_WHAT YOU SHOULD DO_
If a line of the material contains "history", copy it.
== == ==
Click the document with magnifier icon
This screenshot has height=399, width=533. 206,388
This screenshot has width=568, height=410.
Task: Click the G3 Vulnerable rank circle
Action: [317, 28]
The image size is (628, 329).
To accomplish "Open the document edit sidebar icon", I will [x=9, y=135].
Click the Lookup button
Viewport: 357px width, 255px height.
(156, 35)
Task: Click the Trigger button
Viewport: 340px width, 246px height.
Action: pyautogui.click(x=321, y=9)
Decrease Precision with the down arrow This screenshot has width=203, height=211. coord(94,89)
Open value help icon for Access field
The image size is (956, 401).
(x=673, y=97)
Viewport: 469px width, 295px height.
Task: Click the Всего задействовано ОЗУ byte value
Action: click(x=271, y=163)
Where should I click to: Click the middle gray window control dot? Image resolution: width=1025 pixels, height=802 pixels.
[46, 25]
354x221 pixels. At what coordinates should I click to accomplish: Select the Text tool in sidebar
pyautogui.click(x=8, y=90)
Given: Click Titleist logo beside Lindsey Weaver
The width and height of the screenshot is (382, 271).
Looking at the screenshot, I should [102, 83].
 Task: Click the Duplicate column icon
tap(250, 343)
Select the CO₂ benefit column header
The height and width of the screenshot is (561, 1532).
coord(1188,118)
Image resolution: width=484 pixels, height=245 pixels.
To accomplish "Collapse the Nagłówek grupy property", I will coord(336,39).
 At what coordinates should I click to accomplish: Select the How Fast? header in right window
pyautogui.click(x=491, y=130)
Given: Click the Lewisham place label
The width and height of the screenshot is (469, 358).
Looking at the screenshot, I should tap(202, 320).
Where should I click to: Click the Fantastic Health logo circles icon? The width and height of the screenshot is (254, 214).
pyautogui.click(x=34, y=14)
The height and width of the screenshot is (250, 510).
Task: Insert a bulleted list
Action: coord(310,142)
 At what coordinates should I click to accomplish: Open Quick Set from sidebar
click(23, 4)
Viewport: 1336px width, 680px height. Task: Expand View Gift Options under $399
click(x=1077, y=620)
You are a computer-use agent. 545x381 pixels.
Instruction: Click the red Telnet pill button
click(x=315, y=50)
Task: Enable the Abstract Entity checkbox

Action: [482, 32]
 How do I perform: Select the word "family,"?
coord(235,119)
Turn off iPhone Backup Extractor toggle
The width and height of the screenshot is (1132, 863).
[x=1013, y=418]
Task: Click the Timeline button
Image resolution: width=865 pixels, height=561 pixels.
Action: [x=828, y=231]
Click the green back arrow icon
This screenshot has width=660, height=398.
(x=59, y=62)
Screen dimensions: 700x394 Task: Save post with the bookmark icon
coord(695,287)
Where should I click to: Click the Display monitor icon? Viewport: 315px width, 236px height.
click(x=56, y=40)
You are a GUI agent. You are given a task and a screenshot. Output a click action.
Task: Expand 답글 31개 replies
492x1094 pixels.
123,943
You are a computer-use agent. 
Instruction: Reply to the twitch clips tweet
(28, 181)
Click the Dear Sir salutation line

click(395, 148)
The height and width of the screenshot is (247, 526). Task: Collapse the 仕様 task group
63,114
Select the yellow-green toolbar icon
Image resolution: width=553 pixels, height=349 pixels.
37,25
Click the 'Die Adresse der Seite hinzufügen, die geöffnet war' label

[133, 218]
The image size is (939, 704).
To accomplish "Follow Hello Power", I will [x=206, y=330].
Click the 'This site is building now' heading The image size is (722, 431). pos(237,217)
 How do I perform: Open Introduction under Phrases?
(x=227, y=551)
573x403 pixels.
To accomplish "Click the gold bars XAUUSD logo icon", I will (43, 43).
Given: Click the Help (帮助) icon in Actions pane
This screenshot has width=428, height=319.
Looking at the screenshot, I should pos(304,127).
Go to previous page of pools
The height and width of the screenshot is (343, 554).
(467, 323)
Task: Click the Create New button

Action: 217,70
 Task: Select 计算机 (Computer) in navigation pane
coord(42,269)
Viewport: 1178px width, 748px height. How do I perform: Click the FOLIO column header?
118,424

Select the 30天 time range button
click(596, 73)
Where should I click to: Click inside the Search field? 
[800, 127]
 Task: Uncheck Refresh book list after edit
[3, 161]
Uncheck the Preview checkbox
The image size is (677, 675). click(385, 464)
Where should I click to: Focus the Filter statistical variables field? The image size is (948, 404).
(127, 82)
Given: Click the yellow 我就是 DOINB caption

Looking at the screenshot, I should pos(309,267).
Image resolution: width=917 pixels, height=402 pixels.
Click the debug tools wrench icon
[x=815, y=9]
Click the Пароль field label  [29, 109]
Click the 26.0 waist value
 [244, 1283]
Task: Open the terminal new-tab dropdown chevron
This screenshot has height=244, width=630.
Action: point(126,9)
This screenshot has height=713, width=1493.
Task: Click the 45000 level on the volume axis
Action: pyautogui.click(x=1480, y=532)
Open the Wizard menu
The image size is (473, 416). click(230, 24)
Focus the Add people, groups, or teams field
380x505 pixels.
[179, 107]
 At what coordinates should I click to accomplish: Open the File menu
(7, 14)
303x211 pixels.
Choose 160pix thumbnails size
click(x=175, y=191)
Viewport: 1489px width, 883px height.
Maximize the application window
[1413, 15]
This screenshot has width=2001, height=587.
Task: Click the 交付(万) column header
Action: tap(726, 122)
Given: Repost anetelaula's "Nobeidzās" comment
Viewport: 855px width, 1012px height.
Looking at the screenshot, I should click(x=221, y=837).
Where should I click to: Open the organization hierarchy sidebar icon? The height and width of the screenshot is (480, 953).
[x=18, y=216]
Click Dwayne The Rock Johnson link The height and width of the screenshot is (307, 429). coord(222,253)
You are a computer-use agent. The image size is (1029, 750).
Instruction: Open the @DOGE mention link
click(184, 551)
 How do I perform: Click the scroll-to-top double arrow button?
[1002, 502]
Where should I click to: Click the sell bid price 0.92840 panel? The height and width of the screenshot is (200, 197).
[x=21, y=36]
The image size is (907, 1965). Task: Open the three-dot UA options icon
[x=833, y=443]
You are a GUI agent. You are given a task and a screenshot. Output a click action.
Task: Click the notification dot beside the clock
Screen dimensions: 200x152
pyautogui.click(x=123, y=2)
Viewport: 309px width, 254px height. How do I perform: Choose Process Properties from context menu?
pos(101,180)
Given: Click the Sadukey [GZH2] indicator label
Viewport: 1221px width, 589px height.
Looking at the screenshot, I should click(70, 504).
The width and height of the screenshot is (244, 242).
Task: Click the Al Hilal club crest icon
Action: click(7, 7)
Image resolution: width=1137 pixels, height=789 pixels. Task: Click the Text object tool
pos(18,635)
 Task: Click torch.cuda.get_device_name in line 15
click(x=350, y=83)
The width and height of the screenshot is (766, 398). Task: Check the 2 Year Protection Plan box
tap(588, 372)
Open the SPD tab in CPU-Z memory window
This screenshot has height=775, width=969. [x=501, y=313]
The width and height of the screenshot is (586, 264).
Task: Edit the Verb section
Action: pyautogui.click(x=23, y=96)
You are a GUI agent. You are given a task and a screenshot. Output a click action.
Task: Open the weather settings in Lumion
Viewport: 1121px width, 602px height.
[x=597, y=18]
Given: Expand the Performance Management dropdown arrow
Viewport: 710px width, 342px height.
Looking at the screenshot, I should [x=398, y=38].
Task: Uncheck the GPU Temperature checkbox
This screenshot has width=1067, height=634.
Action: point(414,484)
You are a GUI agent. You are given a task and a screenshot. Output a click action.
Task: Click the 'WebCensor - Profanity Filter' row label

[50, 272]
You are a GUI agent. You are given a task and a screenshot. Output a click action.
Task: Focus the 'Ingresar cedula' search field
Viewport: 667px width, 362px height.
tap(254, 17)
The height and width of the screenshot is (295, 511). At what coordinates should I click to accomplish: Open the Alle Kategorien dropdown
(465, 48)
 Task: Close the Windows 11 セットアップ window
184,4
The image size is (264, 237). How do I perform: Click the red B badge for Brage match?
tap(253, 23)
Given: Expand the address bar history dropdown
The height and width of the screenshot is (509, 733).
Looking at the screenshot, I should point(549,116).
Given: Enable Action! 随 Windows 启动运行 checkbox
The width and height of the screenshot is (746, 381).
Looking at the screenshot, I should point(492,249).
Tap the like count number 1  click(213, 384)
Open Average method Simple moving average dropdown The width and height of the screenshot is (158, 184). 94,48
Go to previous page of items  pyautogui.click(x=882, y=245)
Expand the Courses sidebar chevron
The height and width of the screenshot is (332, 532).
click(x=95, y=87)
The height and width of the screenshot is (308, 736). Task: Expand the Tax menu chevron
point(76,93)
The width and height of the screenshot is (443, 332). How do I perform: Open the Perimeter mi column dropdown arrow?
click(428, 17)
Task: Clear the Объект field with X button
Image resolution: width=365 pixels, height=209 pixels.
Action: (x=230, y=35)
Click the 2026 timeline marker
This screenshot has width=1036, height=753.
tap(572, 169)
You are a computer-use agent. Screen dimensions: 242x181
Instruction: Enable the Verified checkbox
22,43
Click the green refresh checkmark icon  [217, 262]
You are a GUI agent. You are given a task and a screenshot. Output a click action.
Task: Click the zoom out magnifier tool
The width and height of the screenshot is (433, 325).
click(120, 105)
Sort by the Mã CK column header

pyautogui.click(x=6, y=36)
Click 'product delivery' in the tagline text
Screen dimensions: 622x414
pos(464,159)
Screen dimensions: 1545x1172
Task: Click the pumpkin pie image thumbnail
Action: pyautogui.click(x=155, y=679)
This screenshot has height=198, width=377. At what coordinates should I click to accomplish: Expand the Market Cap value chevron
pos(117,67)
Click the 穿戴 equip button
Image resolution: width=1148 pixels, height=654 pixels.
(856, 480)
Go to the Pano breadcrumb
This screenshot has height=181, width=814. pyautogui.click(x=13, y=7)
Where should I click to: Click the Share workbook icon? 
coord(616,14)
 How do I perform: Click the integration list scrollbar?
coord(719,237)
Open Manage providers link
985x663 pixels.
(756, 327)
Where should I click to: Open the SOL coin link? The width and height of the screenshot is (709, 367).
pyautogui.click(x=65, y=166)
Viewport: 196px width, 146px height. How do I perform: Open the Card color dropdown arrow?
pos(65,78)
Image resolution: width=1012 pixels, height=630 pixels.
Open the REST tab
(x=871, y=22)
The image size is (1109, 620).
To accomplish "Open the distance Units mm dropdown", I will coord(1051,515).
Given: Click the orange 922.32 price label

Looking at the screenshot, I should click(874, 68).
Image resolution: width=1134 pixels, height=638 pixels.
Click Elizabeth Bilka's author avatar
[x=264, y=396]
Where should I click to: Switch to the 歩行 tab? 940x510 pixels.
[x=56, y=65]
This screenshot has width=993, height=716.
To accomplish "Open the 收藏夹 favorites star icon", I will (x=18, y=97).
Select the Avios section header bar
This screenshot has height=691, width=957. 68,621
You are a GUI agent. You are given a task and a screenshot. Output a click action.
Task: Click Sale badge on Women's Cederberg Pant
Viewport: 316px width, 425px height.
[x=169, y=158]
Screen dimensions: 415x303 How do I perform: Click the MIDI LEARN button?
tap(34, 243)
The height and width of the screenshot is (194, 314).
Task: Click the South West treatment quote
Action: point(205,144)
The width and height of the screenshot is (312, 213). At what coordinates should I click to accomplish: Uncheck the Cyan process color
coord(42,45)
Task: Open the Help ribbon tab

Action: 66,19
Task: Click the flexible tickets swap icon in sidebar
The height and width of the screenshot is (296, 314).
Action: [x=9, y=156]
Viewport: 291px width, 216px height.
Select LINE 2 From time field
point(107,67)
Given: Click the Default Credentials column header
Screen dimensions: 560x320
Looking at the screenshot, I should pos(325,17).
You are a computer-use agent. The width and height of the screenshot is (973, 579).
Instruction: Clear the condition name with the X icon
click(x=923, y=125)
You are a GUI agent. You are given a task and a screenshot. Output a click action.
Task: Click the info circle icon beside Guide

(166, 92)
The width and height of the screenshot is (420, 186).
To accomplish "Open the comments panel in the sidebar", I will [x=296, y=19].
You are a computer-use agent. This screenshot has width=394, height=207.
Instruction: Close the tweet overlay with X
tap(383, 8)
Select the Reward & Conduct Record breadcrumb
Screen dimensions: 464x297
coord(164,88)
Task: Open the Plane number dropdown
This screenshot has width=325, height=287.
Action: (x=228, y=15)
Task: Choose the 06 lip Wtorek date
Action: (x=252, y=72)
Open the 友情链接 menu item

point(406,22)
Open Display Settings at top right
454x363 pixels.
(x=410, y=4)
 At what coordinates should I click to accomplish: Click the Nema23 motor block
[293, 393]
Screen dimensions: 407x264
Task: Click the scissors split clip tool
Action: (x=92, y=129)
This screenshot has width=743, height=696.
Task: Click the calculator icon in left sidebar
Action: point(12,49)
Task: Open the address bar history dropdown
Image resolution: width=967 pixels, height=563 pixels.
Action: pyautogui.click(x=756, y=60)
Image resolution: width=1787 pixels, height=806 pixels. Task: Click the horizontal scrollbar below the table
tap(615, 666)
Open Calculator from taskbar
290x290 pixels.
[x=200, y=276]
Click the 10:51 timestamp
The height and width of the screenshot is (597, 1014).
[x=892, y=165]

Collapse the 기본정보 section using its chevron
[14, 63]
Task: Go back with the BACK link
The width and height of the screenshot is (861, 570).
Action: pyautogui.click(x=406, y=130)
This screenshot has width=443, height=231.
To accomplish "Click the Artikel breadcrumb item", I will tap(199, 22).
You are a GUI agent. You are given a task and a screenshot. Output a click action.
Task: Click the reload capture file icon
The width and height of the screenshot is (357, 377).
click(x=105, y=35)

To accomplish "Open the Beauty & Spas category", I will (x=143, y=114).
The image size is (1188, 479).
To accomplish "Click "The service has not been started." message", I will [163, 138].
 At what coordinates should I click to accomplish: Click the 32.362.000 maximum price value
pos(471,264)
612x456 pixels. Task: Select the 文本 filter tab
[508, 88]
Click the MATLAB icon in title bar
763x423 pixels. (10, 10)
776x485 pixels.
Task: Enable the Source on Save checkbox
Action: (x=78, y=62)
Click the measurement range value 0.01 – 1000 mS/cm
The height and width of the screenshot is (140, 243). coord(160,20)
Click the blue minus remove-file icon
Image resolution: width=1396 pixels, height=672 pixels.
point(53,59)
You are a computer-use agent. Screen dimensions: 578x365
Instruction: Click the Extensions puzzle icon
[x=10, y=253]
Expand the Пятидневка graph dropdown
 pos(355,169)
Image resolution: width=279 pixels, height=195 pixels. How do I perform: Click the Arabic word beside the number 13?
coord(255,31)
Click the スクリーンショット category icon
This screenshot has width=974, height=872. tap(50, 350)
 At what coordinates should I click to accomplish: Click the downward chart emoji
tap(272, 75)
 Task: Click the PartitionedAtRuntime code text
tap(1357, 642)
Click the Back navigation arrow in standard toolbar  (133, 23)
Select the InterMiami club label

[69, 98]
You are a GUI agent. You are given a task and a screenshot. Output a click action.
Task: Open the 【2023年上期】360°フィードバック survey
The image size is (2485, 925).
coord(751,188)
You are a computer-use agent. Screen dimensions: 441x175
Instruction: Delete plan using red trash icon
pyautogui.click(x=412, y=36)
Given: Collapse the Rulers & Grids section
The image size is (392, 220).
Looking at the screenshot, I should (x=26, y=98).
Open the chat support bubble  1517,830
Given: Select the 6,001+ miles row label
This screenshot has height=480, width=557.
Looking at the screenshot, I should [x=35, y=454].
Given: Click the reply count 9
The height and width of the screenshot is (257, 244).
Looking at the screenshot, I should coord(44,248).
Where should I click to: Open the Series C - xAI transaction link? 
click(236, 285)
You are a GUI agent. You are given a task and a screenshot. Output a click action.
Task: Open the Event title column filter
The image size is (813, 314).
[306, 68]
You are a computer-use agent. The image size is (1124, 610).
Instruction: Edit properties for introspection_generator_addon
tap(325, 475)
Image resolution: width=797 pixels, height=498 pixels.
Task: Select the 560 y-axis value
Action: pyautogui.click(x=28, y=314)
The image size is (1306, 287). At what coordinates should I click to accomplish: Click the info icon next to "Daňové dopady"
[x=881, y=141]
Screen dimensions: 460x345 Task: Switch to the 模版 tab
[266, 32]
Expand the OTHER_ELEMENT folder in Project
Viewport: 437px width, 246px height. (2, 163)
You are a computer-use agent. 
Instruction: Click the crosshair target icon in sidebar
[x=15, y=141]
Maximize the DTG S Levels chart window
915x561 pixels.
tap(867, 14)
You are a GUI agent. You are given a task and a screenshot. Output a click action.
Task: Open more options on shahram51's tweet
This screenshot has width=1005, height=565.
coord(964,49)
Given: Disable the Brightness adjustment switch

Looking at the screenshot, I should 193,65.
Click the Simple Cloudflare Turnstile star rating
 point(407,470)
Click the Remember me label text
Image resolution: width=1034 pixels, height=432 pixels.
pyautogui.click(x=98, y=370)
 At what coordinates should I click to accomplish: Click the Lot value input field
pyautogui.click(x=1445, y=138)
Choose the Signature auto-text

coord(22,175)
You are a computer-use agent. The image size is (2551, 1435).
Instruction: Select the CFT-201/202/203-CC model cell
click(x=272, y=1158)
== == ==
_REPLY_
Given: Expand the address bar history dropdown
Task: Open the address bar history dropdown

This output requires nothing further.